INFORMATION GIVEN –

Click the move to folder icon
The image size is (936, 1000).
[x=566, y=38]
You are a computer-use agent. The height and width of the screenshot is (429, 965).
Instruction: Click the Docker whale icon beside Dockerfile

...

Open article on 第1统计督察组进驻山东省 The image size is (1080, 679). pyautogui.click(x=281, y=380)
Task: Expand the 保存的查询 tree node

GOAL OF THE EXERCISE –
Return only the stretch of the material above from the line holding "Click the move to folder icon" through the line holding "Instruction: Click the", copied exactly.

RESULT OF THIS TASK –
Click the move to folder icon
The image size is (936, 1000).
[x=566, y=38]
You are a computer-use agent. The height and width of the screenshot is (429, 965).
Instruction: Click the Docker whale icon beside Dockerfile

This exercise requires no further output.